Stockholm’s city authorities said high water temperatures in Lake Malaren – a source of drinking water for two million people – had reduced the amount of tap water the region can produce.
Residents of the capital and surrounding areas have been told to cut down on shower time, not to fill swimming pools and to stop watering gardens and cleaning cars – unusual advice in a country known for its lakes and water.
“Every drop counts,” Stockholm Water and Waste said in a statement.
Europe sweltered under a heatwave for much of July with temperatures over 40 degrees Celsius in some parts of the continent, causing wildfires and hundreds of deaths. Scientists warn such events are becoming more frequent and more intense due to global warming.
“We have had big changes in Sweden’s climate,” Erik Kjellstrom, Professor of Climatology at Sweden’s Meteorological and Hydrological Institute said.
“Winters have become shorter and much milder and we can see that summers have become longer and warmer in general.”
July was the warmest month for 100 years in parts of Sweden, with the far north worst affected.
Jokkmokk – just north of the Arctic Circle – registered 15 days in a row of daytime temperatures over 25 degrees Celsius, according to the institute.

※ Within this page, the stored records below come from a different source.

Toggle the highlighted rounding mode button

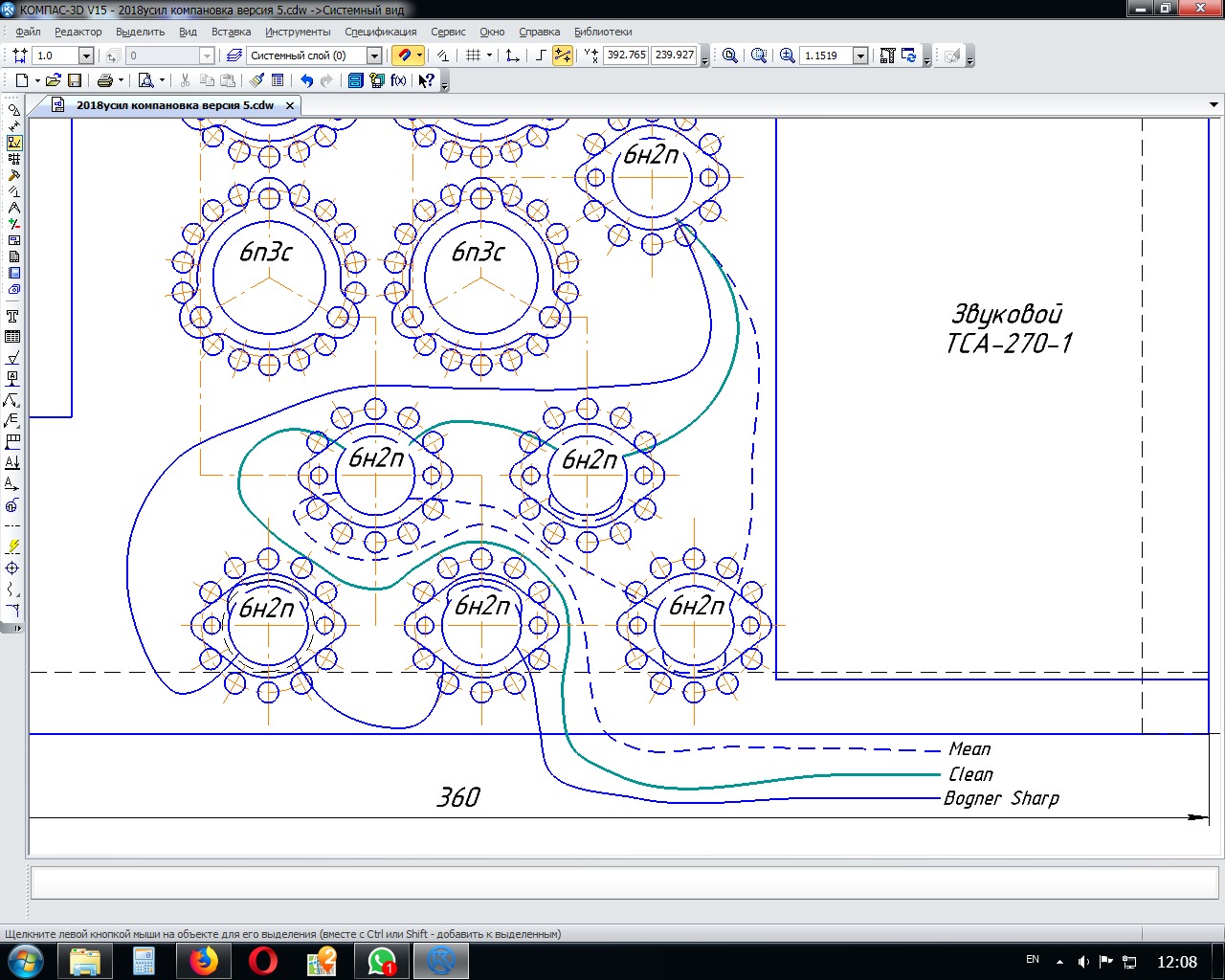coord(563,56)
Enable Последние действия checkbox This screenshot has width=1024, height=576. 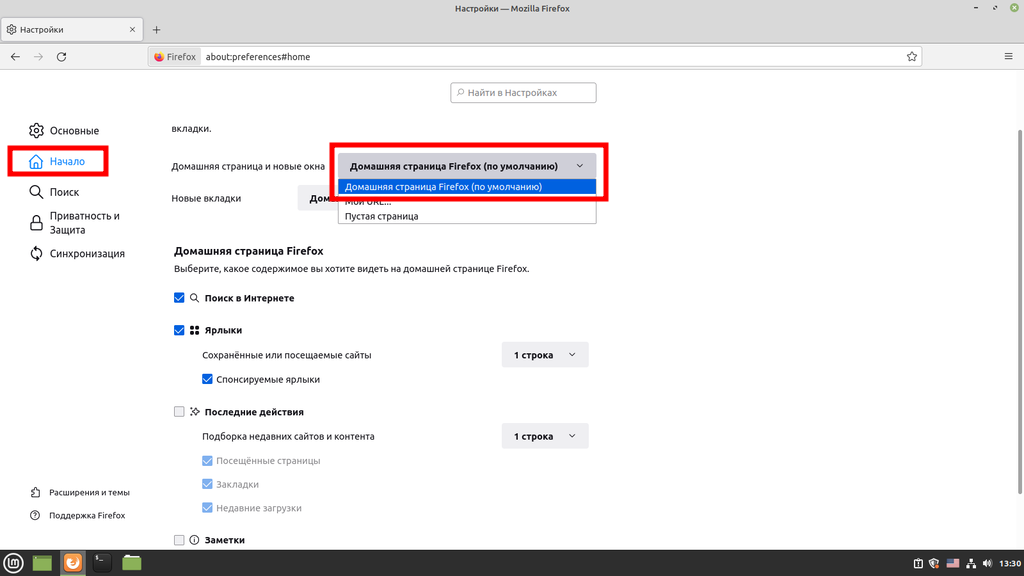180,411

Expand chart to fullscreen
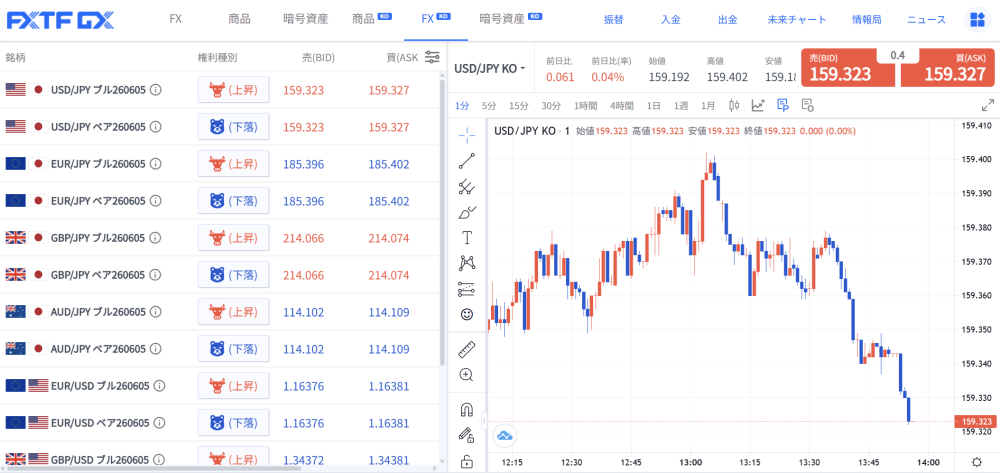tap(987, 106)
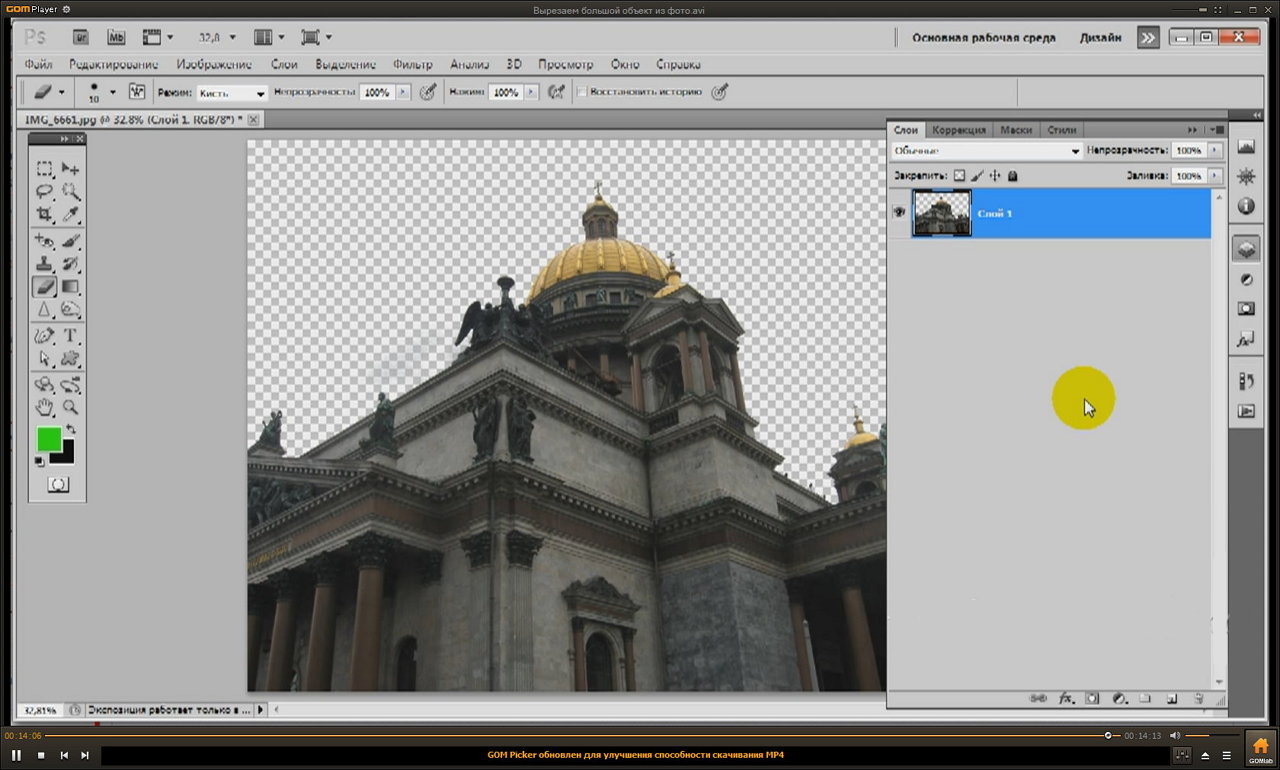Click the green foreground color swatch

coord(48,439)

Norway’s capital Oslo has also struggled to fill its reservoirs due to lower than normal precipitation this year, and has asked inhabitants since late July to voluntarily limit their water consumption, a spokesperson for the city’s water authority said.
In Finland’s Ylitornio, near the Santa Claus Village in Rovaniemi, maximum temperatures stayed above 25° degrees for 26 days in a row.
“Based on the available evidence we conclude that similar events are at least ten times more likely to occur now than they would have been in a preindustrial climate without human-caused warming,” said a study published this week on the recent extreme heatwave in Scandinavia by climate research group World Weather Attribution.
According to the EU’s Copernicus Climate Change Service, the average global surface air temperature reached 16.68 degrees Celsius in July, which is 0.45 degrees above the 1991-2020 average for the month.